Bölge Adliye Mahkemesince, dosya üzerinden yapılan istinaf incelemesinde; TTK"nın 596. maddesi uyarınca esas sermaye payının miras yoluyla geçmesi halinde tüm hak ve borçlar genel kurulun onayına gerek olmaksızın esas sermaye payını iktisap eden mirasçılara geçtiği, ancak bu durumun Ticaret Sicil Gazetesi"nde tescil ve ilan edilmesi için Ticaret Sicil Yönetmeliği"nin 103/b-c maddeleri uyarınca gerekli belgelerin ticaret siciline ibrazı gerektiği, davacı tarafından davalılara bu kapsamda ihtarname gönderildiği, ancak davalılarca veraset belgesinin sunulmadığı, davacı şirketçe de ticaret siciline başvuru yapılamadığı, bu sebeple davacının dava açmakta hukuki yararı olduğu gerekçesiyle davalılar vekilinin istinaf başvurusunun esastan reddine karar verilmiştir.

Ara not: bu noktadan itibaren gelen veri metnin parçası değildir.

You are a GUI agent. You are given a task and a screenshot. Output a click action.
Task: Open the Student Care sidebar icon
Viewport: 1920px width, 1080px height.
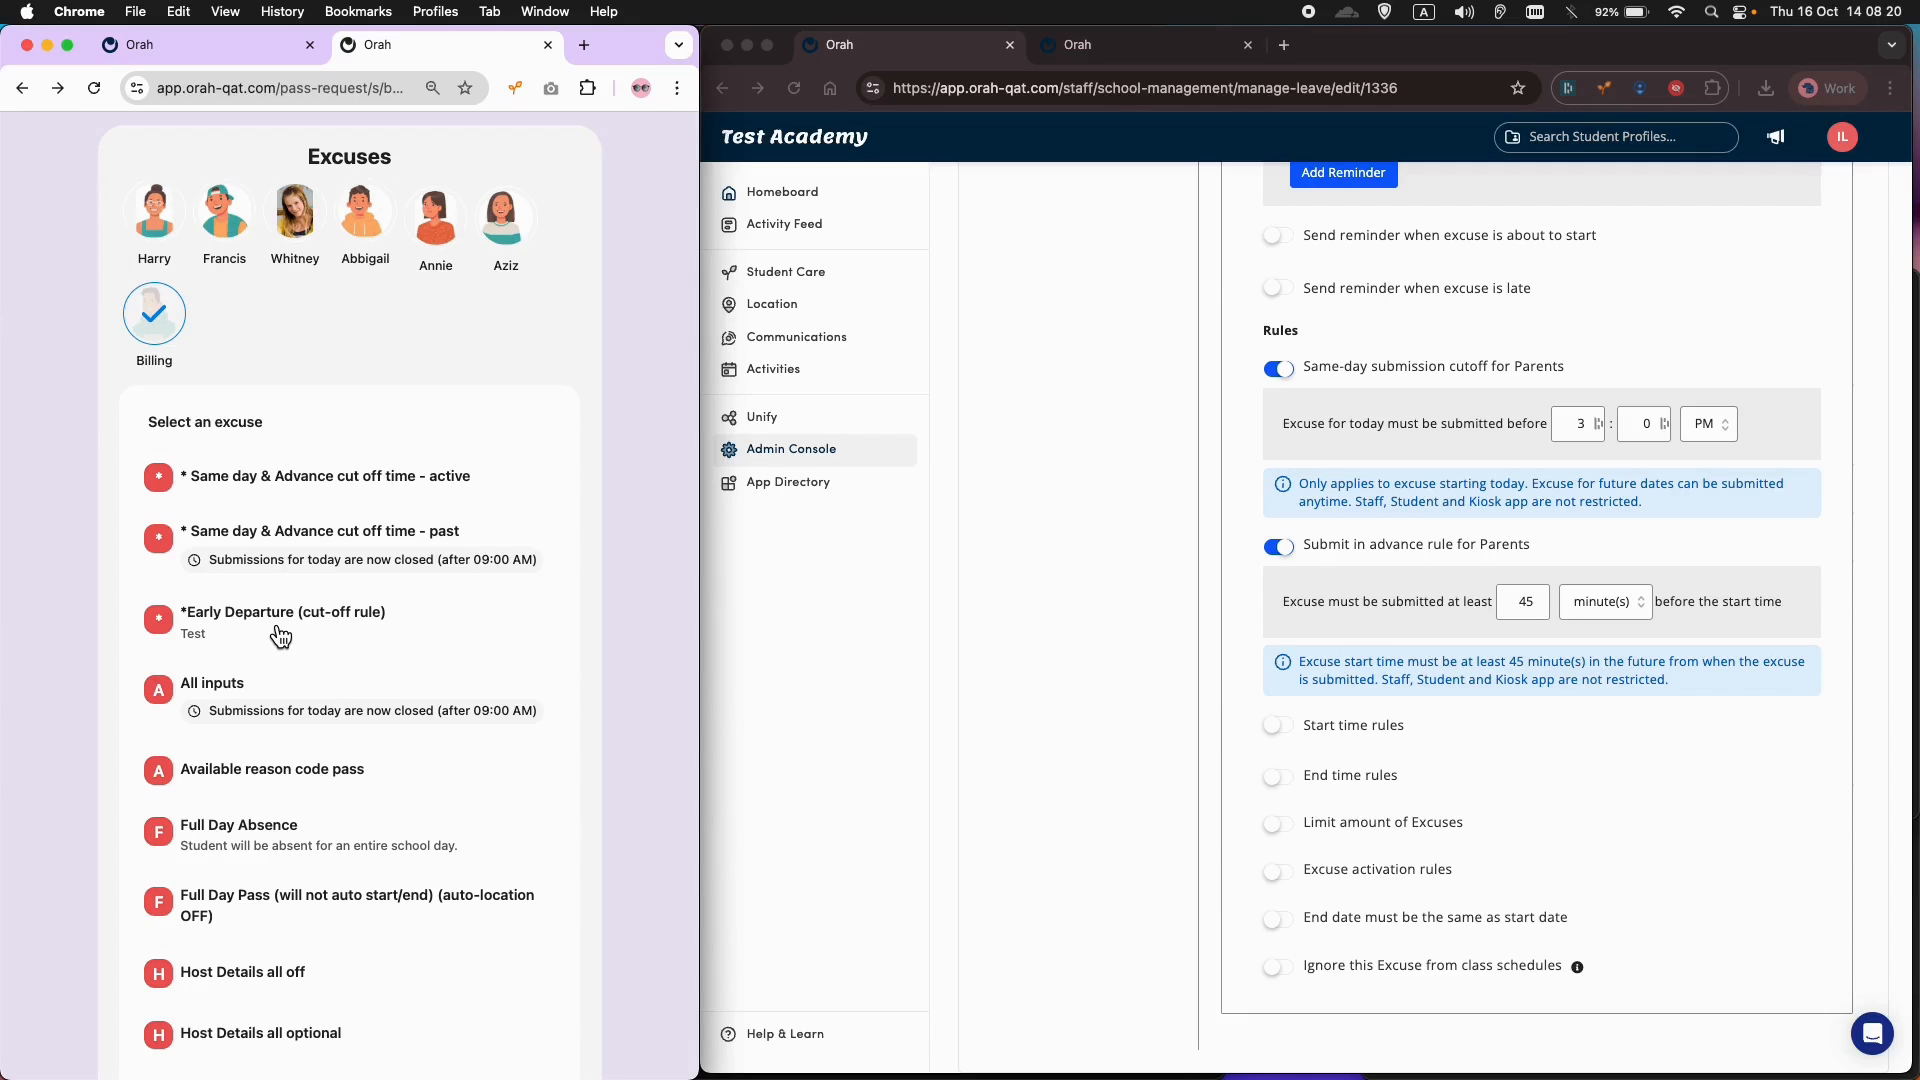[729, 271]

Kararı, davalılar vekili temyiz etmiştir.
Dava, limited ortaklık payının şirket mirasçılık hissesi oranında davalılara paylaştırılması, pay defterine tescili ile sicilde ilan edilmesi istemine ilişkindir.
6102 sayılı TTK"nın 598. maddesinde; ""Esas sermaye paylarının geçişlerinin tescil edilmesi için, şirket müdürleri tarafından ticaret siciline başvurulur. Başvurunun otuz gün içinde yapılmaması hâlinde, ayrılan ortak, adının bu paylarla ilgili olarak silinmesi için ticaret siciline başvurabilir. Bunun üzerine sicil müdürü, şirkete, iktisap edenin adının bildirilmesi için süre verir."" denilmekte, aynı Kanun"un 596/1. maddesinde de ""Esas sermaye payının, miras, eşler arasındaki mal rejimine ilişkin hükümler veya icra yoluyla geçmesi hâllerinde, tüm haklar ve borçlar, genel kurulun onayına gerek olmaksızın, esas sermaye payını iktisap eden kişiye geçer."" denilmektedir. Bu durumda Kanun"un 596. maddesinin 1. fıkrasındaki gösterilen hallerden birine dayalı olarak esas sermaye payının mülkiyeti kazanılmış ise, 598. maddesi hükmü gereği ilgili şirketin esas sermaye payının yeni malikler adına tescili için ticaret sicil müdürlüğüne başvurması gerekmektedir.
Somut olayda; davacının 598. maddede sunulan imkanı kullanmadan davalılara miras yolu ile intikal eden şirket paylarının paylaştırılması istemini de içerir şekilde işbu davayı açtığı anlaşılmakta olup, işbu davayı açmakta hukuki yararının bulunmadığının kabulü ile neticesine göre karar verilmesi gerekirken hatalı değerlendirmeye dayalı olarak yazılı şekilde davanın kabulüne karar verilmesi isabetli olmadığından, yerel mahkeme kararına karşı istinaf başvurusunu esastan reddeden bölge adliye mahkemesi kararının bu nedenle bozulması gerekmiştir.
SONUÇ: Yukarda açıklanan nedenlerle, davalılar vekilinin temyiz isteminin kabulü ile İlk Derece Mahkemesince verilen karara yönelik istinaf başvurusunun esastan reddine ilişkin Bölge Adliye Mahkemesi kararının BOZULARAK KALDIRILMASINA, HMK"nın 373/1. maddesi uyarınca dava dosyasının İlk Derece Mahkemesine, kararın bir örneğinin Bölge Adliye Mahkemesine gönderilmesine, ödediği peşin temyiz harcının isteği halinde temyiz eden davalılara iadesine, 16.11.2020 tarihinde oybirliğiyle karar verildi.